There are very few details available on what actually happened - here is the summary based on news reports (see http://www.cbc.ca/canada/story/2007/03/07/tax-glitch.html and http://www.cbc.ca/money/story/2007/03/09/taxglitch.html):

- Canada Revenue Agency (CRA) shut down the entire system that processes tax returns on March 5, 2007.
- CRA stated that neither hackers nor viruses got into the computers.
- By March 7, CRA stated that they knew what caused the problem by "working through the night".
- The problem started after 20 "maintenance operations" were carried out over the weekend.
- There are 75 databases and they were all impacted. CRA stated that they were bringing them back online in stages.
- The databases that allow the e-filing are the "most complex" and would be the last to come online.
- Any previously submitted tax returns were put in suspension, e.g. stuck in the queue until the fix was put in place.
- Business returns were not affected.
- CRA didn't have a re-launch date until the last minute - even on March 9th they were not offering a re-launch date.
- CRA stated that "our solution is working and in the past 24 hours we have restored several databases" on March 9th, presumably meaning that their fix meant some sort of long running process, e.g. they had to re-test all the data, do a migration to the data, or somehow process the data in order to fix the problem.
- CRA stated that the problem was an "infrastructure problem".

All of this leads to some pretty scary questions and point to some basic deployment methodology problems:

1. Why would you be doing any changes to your software on March 5, at the prime season of tax filing? What about something called a CODE FREEZE?!

2. Why would it take 2 days to figure out the problem? Surely with a system that large you would have enough change management in place to know exactly what was deployed?

3. What kind of "maintenance operation" corrupts the tax software system?

4. Why does an application suite with 75 databases have such tightly coupled dependencies that you have to take down all 75 of them because of a patch? Why is it that a re-launch couldn't be done in phases, e.g. all 75 databases had to be brought back into production in one big bang re-deployment?

5. Has anyone heard of a ROLL-BACK plan?

6. Aren't there audit records that tell what data was changed and when? Couldn't CRA tell what tax returns were clean and what ones had been changed after the deployment?

7. What kind of software patch requires such an extensive re-scanning of the entire 75 databases over a 10 day period? Speculating here, this points to two scary scenarios - 1) the bug corrupted 75 databases in a very short period of time; 2) no one was sure what data was corrupted and therefore had to re-scan or re-test the entire data set to make sure it wasn't corrupted.

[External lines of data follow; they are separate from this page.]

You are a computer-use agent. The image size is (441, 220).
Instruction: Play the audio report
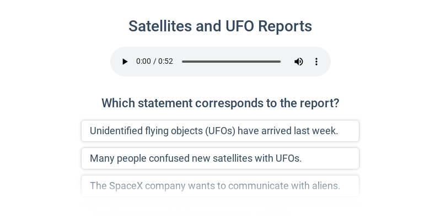click(x=125, y=62)
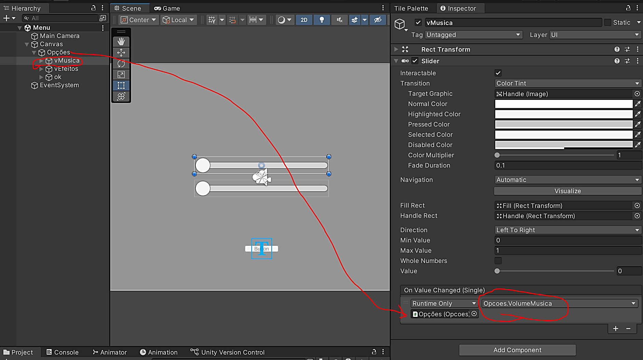Click the Normal Color eyedropper icon
Image resolution: width=643 pixels, height=360 pixels.
(638, 104)
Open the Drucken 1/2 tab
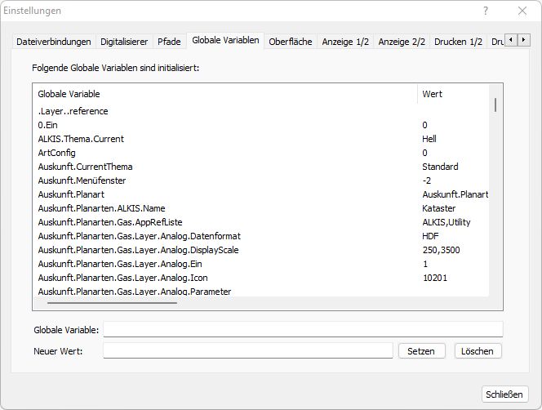Viewport: 542px width, 410px height. (458, 42)
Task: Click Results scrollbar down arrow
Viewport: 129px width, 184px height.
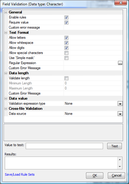Action: [x=120, y=166]
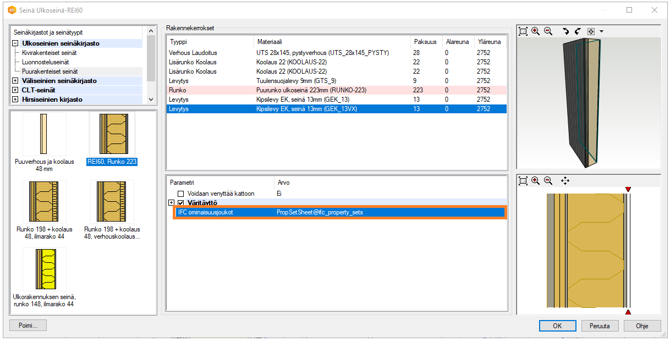The width and height of the screenshot is (670, 342).
Task: Click the OK button
Action: pos(557,326)
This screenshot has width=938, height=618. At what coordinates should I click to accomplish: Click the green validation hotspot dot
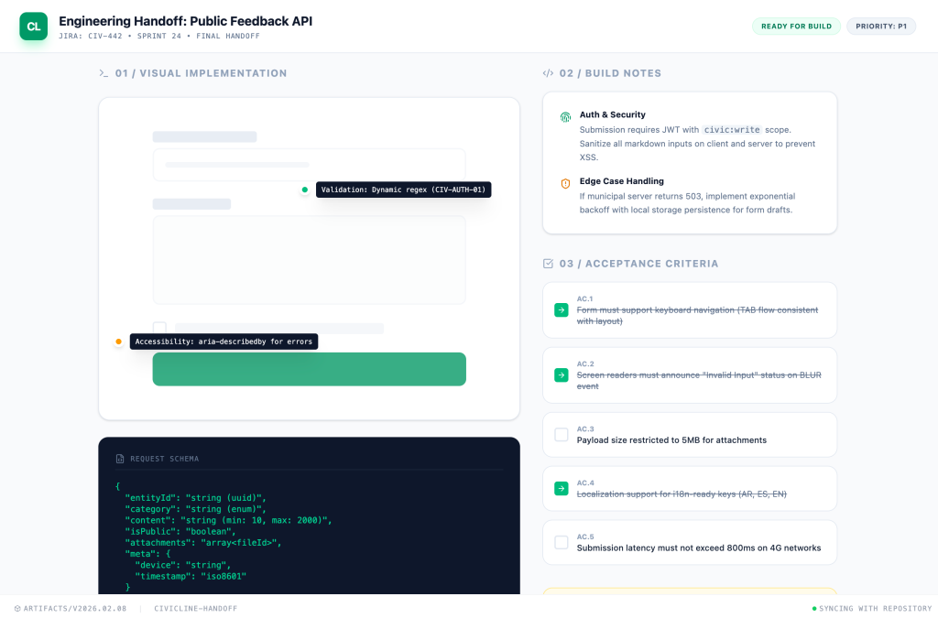tap(304, 190)
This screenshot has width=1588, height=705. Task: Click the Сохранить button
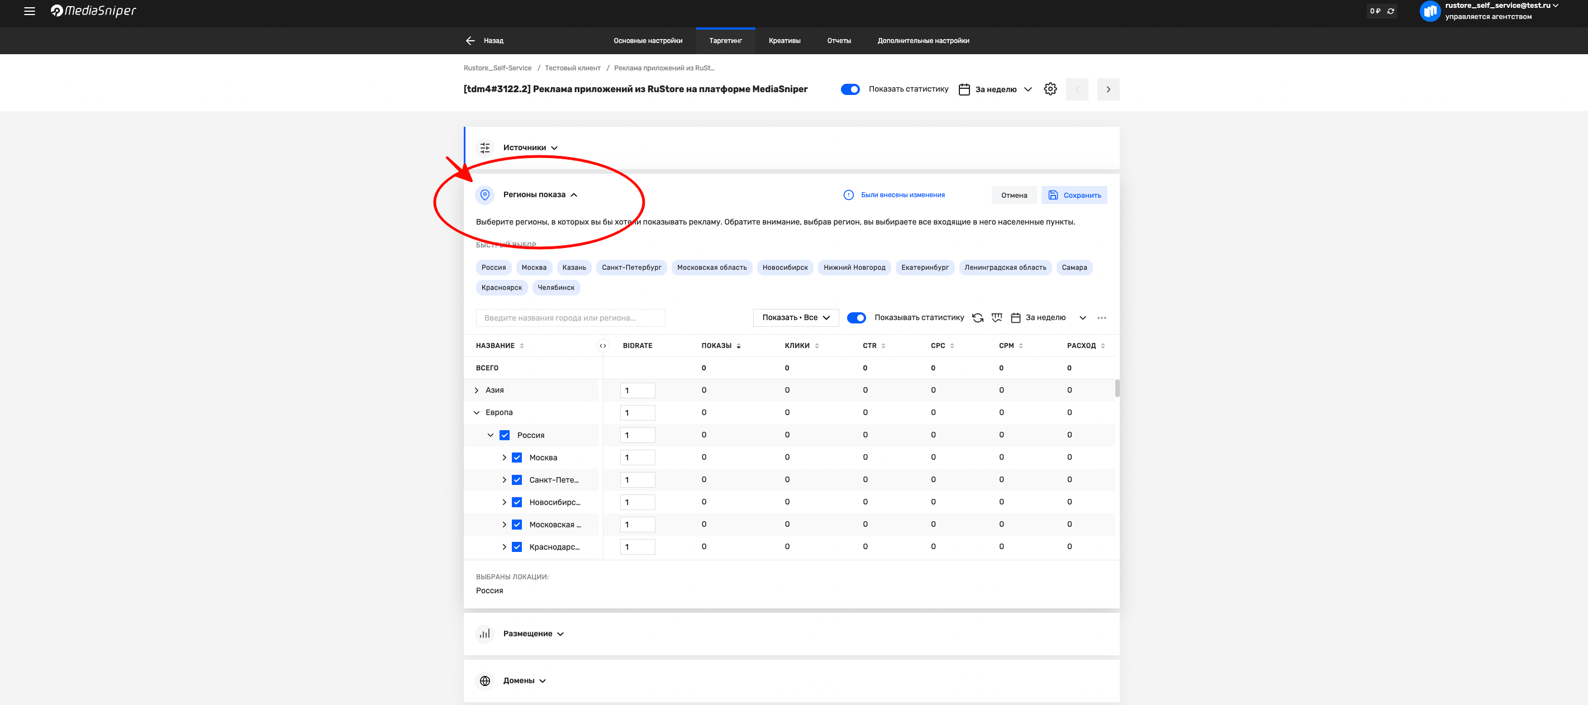[x=1074, y=195]
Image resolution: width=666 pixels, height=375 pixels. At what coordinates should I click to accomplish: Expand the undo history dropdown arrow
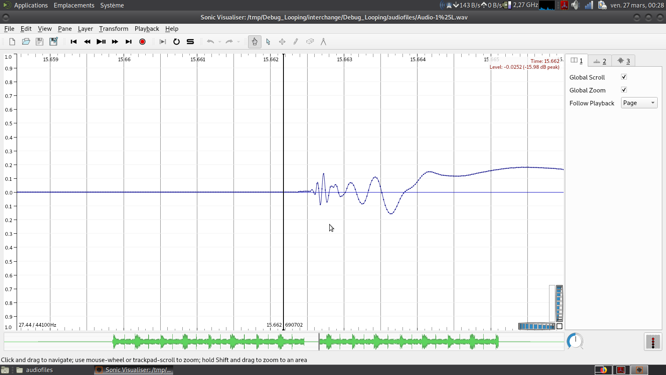(x=220, y=42)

8. What confidence does the Canadian public have now that its back up and running that the problem is fixed? In addition, has the CRA now made adjustment for the fact that millions of Canadians who have been waiting to efile are all going to try at the very same time on Thursday/Friday to get back in?

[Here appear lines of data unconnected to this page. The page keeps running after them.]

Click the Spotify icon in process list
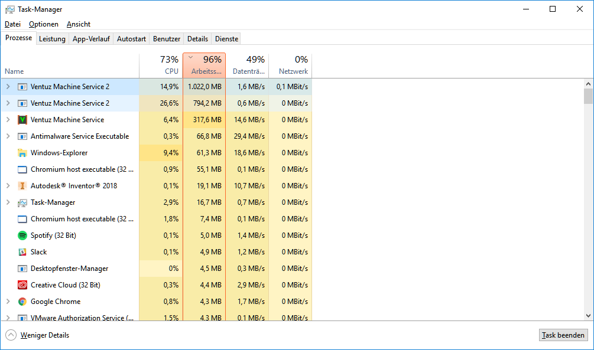This screenshot has width=594, height=350. click(x=22, y=235)
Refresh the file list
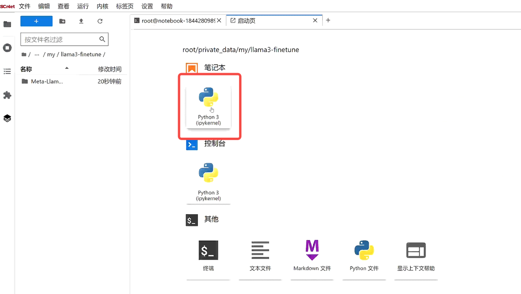The image size is (521, 294). tap(100, 21)
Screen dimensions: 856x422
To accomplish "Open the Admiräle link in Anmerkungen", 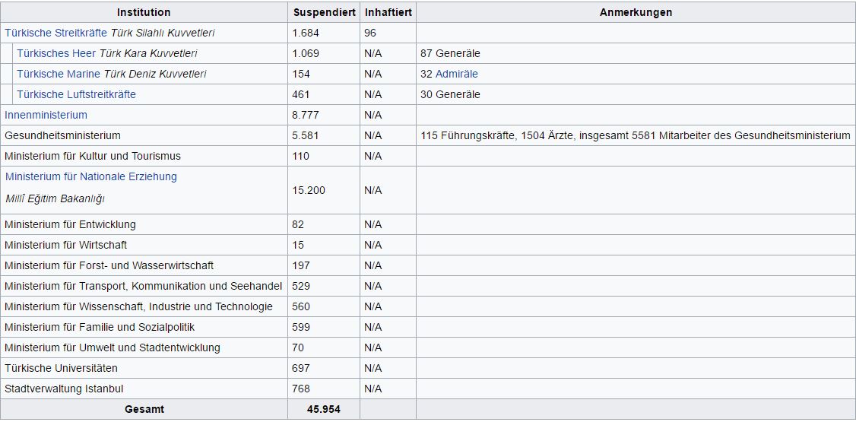I will (x=456, y=74).
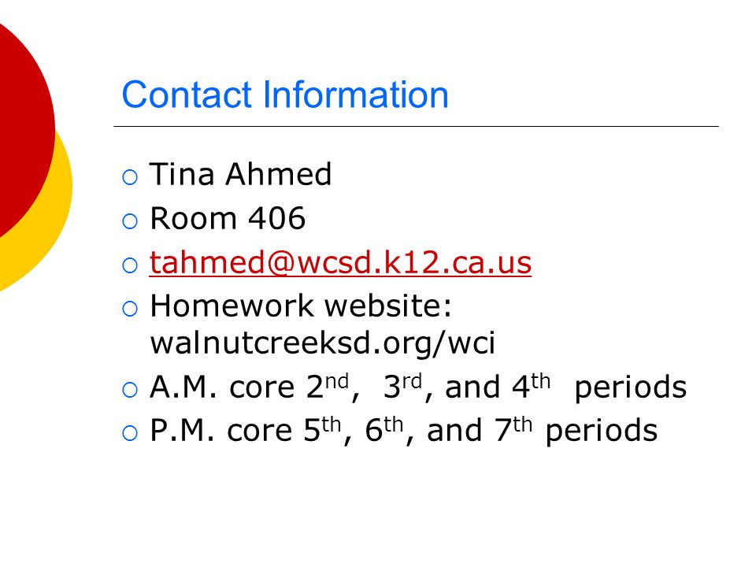Click the bullet circle beside the email address
Viewport: 756px width, 567px height.
point(130,265)
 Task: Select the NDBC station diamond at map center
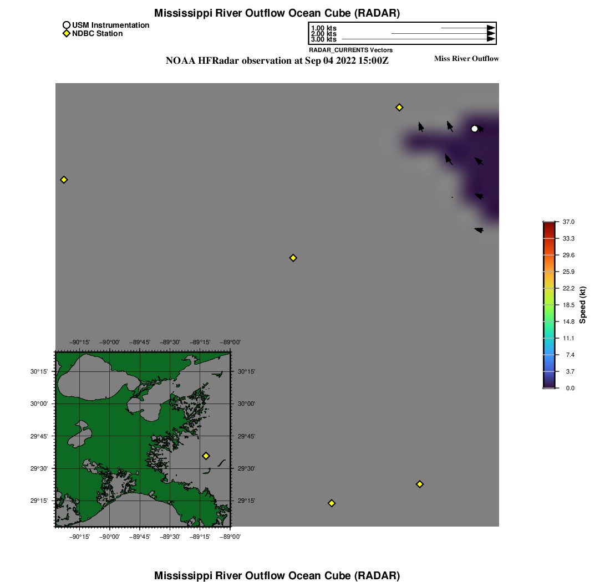coord(293,258)
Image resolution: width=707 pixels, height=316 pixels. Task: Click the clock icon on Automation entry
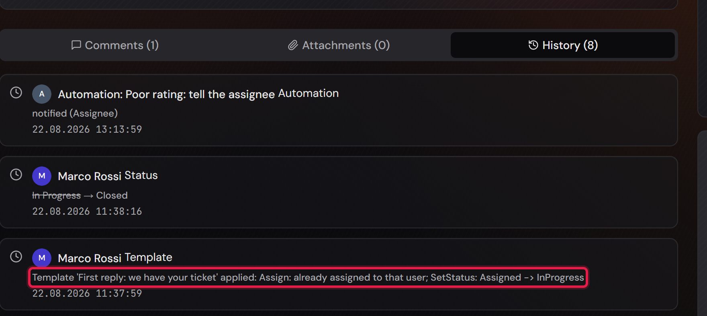pos(16,92)
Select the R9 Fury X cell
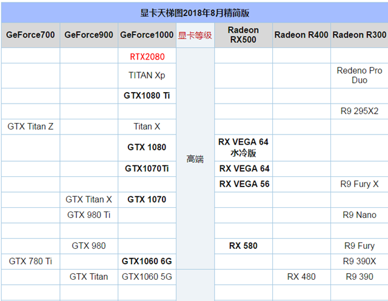The width and height of the screenshot is (388, 301). (360, 184)
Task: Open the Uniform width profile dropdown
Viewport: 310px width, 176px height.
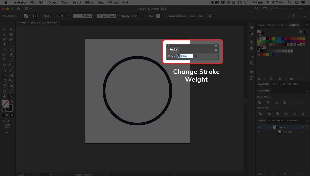Action: [94, 16]
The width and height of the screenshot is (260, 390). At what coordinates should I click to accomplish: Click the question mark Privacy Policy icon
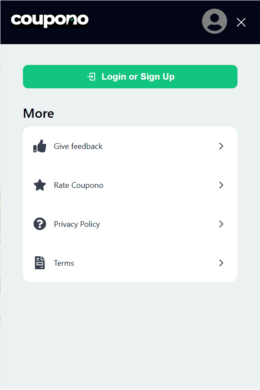[40, 224]
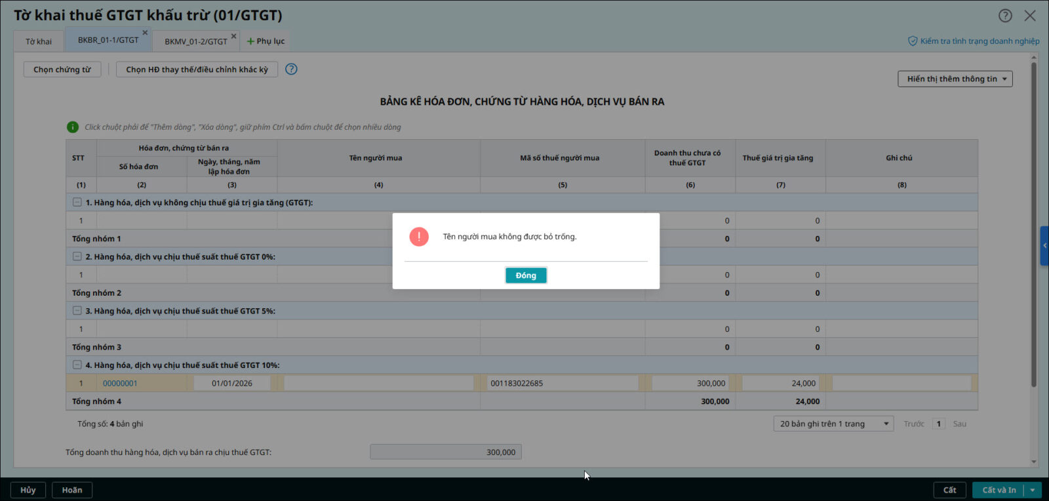
Task: Open invoice number 00000001 link
Action: coord(120,384)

9. How long was the problem going on? CRA states that the problem occurred over the weekend of March 3-4 but that's a pretty small window to corrupt 75 databases...

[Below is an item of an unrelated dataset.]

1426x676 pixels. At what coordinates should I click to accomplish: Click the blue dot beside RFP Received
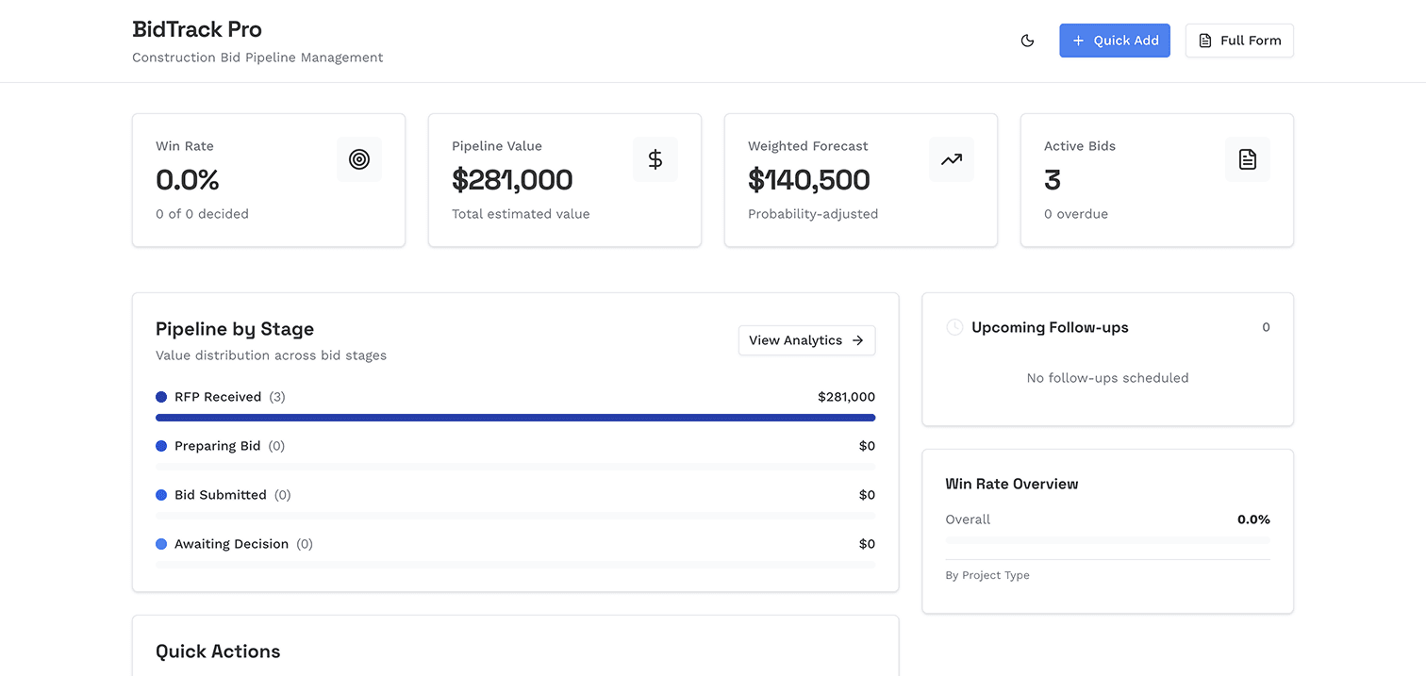click(x=160, y=396)
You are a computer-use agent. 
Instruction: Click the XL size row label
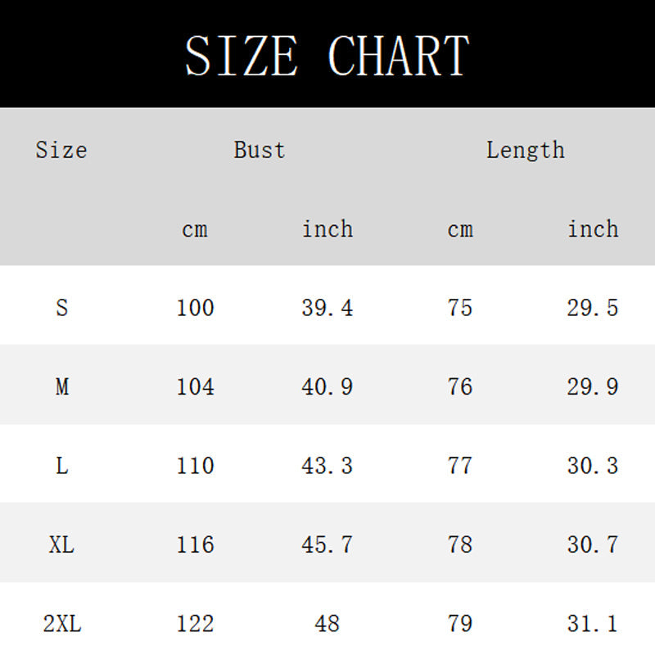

10. What kind of "infrastructure problem" kills an application? Infrastructure to me means power, hardware, network, maybe OS, etc. It shouldn't include things like database changes, application changes and probably not even things like server updates, OS patches, JDK updates, etc. unless you're really liberal with the term "infrastructure". In my experience, the infrastructure is the least probably culprit for an application failure and the easiest to detect - if the power shuts off you know it immediately. If a database transaction error occurs occasionally because some coder forgot to declare the transaction boundaries in one method, that could kill your application and be difficult to detect. That's not an infrastructure problem.

11. Where was QA?

I'm not sure we can get any answers to these questions. No one in the press is technically savvy enough to ask these questions and the CRA is obviously trying to keep the story simplified and use very user friendly language (using words like "glitch" and "irregularities") to keep the public from being nervous.

If anyone has any insider details on how the tax system of this country is architected, I would love to hear the details - send them to cwoodill@hotmail.com.

I for one am going to wait a few weeks before efiling - I'm not sure I want to be the first through the gates of a newly patched ("we swear, this time we're good to go!") software application.